* Provided information
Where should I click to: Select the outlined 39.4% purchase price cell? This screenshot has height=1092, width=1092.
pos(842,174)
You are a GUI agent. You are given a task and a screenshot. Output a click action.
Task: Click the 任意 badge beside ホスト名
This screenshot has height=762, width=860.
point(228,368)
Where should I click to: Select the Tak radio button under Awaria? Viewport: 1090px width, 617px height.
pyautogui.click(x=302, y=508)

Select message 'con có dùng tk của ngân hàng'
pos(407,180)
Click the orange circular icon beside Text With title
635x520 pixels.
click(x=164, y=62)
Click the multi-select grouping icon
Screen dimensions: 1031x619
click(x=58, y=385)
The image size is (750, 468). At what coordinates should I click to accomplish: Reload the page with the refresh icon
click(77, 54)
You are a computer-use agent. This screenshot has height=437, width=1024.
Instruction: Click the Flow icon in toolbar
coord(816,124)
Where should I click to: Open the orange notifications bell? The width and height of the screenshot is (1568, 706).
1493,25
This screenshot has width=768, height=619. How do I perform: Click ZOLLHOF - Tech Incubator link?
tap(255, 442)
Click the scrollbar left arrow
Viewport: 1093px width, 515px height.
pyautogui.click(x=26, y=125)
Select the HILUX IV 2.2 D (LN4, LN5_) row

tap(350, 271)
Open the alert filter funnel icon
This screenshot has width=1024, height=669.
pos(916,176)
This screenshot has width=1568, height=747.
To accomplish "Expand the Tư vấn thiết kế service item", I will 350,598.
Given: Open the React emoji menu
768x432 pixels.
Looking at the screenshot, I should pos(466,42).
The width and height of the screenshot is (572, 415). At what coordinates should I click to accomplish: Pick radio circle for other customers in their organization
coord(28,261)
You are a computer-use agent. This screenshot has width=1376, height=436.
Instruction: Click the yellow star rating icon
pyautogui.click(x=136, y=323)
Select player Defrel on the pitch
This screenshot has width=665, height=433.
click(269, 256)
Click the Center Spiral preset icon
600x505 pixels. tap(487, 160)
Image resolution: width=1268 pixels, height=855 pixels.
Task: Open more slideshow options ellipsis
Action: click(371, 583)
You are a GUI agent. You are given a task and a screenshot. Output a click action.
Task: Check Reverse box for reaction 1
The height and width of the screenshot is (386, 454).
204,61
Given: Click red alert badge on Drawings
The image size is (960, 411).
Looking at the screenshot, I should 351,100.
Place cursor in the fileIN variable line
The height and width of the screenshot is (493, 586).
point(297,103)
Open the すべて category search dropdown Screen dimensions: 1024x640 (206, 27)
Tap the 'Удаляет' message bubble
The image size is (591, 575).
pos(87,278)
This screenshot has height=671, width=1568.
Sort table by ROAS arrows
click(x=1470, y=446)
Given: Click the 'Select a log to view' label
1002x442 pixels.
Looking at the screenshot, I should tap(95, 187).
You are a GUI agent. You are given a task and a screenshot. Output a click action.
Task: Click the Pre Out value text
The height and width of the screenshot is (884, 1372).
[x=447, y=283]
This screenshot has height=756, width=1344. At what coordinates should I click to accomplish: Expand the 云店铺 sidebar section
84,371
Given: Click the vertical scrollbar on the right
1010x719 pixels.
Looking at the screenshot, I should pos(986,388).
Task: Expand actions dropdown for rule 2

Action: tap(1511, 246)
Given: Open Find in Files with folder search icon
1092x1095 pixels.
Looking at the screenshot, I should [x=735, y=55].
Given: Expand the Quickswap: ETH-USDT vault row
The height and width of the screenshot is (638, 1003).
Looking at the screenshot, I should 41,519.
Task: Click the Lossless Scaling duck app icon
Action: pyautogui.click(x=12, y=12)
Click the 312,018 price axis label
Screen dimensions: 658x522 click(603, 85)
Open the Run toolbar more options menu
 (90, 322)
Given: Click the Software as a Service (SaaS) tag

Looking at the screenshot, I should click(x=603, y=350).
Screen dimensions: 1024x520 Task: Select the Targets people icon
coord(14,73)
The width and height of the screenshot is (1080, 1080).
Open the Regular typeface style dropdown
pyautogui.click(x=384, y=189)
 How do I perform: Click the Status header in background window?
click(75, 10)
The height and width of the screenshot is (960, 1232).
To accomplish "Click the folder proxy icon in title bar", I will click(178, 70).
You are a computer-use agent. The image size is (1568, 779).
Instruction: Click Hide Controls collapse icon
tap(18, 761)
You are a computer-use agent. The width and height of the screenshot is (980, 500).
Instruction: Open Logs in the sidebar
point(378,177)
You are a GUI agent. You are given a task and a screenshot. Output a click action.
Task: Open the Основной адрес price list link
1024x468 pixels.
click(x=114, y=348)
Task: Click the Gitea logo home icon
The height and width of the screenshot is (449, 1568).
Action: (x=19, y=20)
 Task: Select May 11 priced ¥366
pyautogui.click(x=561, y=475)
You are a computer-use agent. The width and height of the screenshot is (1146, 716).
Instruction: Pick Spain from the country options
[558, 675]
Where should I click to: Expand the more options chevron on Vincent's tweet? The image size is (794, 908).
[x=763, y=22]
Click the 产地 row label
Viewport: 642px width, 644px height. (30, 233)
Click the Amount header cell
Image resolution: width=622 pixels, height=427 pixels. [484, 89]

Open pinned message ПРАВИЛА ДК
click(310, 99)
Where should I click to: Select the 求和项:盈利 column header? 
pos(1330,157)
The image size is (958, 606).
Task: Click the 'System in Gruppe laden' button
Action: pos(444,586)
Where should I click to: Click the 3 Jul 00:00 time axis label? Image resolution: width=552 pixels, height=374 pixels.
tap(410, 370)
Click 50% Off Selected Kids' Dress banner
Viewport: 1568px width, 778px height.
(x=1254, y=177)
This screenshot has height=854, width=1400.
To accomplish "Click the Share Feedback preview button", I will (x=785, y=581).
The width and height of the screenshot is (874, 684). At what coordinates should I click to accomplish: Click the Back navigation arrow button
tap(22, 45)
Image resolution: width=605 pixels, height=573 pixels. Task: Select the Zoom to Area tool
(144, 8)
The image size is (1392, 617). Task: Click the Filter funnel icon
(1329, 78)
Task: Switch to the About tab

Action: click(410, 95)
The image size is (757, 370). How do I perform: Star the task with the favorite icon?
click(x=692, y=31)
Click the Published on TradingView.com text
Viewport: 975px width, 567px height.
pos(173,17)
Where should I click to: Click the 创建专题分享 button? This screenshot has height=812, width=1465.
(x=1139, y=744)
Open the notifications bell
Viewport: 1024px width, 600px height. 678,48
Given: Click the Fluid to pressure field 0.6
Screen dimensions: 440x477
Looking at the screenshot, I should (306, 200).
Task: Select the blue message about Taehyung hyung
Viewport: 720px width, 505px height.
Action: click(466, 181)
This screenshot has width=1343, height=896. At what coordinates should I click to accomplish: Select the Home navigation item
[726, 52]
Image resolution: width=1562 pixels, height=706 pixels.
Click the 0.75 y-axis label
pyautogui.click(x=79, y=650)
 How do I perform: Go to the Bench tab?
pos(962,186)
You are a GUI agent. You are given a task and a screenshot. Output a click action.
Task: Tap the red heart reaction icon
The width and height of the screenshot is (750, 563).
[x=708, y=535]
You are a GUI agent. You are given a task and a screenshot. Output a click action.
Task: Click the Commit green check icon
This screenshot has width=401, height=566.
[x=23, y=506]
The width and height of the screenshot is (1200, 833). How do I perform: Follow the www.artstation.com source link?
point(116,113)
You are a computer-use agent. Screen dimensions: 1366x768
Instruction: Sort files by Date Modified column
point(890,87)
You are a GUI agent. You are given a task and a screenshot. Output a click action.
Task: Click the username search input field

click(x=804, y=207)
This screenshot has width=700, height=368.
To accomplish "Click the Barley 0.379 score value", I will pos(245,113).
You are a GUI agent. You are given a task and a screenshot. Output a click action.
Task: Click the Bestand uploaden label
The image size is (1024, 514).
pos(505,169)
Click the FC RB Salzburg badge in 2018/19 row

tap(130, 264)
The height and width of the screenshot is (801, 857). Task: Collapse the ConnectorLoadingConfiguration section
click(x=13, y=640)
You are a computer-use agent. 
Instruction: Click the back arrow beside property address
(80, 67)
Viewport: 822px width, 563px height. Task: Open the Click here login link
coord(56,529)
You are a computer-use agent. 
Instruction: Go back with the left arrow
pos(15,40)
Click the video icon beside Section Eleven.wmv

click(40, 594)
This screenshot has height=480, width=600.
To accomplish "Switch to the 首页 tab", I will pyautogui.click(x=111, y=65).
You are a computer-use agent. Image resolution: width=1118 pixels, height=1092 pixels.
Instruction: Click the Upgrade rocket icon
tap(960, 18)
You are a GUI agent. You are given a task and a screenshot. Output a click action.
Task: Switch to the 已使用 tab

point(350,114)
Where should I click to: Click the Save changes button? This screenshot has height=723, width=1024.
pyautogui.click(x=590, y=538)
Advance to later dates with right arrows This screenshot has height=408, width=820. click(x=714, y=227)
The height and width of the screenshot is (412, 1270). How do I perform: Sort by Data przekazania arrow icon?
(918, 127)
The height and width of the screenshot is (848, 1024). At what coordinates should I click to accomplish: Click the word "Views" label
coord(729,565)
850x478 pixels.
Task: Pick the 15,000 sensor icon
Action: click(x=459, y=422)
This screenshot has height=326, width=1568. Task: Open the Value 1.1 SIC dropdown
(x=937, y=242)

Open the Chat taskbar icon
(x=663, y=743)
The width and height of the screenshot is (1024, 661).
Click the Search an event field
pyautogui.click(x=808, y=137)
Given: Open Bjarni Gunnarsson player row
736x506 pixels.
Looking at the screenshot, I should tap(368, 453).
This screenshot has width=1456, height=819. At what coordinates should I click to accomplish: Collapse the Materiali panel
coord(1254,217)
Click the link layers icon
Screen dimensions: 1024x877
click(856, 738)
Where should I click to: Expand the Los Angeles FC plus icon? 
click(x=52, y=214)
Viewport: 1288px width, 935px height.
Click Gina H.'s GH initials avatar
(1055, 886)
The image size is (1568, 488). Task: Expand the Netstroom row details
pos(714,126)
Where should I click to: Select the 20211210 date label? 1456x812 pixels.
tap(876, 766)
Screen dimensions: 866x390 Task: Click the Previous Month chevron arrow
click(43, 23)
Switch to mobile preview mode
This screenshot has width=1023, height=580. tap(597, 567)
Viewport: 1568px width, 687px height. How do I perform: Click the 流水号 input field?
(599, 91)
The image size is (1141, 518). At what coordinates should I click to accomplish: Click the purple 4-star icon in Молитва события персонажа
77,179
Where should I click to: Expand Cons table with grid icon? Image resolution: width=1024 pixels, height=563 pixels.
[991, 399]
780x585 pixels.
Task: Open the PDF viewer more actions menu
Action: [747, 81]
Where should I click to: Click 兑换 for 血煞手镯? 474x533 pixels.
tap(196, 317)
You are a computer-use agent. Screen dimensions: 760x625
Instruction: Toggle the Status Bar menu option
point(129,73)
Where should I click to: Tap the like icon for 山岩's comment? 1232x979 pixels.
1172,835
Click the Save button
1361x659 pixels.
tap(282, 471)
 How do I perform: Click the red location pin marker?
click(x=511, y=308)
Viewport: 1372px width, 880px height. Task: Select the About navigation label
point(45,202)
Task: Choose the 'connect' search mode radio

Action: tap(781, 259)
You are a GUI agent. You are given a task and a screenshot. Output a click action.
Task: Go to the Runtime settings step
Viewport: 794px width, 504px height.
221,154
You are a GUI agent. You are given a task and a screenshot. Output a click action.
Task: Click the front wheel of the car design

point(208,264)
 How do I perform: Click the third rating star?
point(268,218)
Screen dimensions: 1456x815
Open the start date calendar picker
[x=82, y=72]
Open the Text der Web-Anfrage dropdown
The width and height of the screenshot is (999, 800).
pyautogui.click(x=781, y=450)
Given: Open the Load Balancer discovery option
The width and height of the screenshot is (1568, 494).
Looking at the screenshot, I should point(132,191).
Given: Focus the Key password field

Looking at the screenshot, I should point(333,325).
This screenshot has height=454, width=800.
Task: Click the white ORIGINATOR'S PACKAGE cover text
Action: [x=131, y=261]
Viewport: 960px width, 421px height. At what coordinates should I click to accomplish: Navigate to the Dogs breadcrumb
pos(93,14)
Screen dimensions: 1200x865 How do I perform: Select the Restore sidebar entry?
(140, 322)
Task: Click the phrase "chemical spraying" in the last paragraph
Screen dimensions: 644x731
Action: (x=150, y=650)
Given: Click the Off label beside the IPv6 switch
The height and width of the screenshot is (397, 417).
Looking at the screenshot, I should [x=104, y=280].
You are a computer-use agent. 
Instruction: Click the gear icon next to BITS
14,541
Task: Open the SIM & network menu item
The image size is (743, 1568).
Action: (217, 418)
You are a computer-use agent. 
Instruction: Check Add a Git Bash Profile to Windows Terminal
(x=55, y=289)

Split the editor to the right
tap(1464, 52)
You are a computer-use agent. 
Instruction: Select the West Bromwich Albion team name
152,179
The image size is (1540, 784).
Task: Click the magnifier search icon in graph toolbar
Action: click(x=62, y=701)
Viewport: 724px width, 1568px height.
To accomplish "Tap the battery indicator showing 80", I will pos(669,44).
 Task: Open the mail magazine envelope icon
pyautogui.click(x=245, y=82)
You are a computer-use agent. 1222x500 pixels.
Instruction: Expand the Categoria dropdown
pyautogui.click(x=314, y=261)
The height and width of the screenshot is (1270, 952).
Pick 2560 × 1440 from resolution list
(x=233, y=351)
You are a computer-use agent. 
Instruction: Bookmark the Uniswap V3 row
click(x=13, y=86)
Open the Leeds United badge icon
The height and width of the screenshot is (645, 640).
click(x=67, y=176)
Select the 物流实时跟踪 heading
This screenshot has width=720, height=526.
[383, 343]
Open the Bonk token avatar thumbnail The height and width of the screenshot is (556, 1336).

* What is needed
The expected output is every line from the material above where "player" can be found.

* Reply to the exercise
Select player Defrel on the pitch
Given: Open Bjarni Gunnarsson player row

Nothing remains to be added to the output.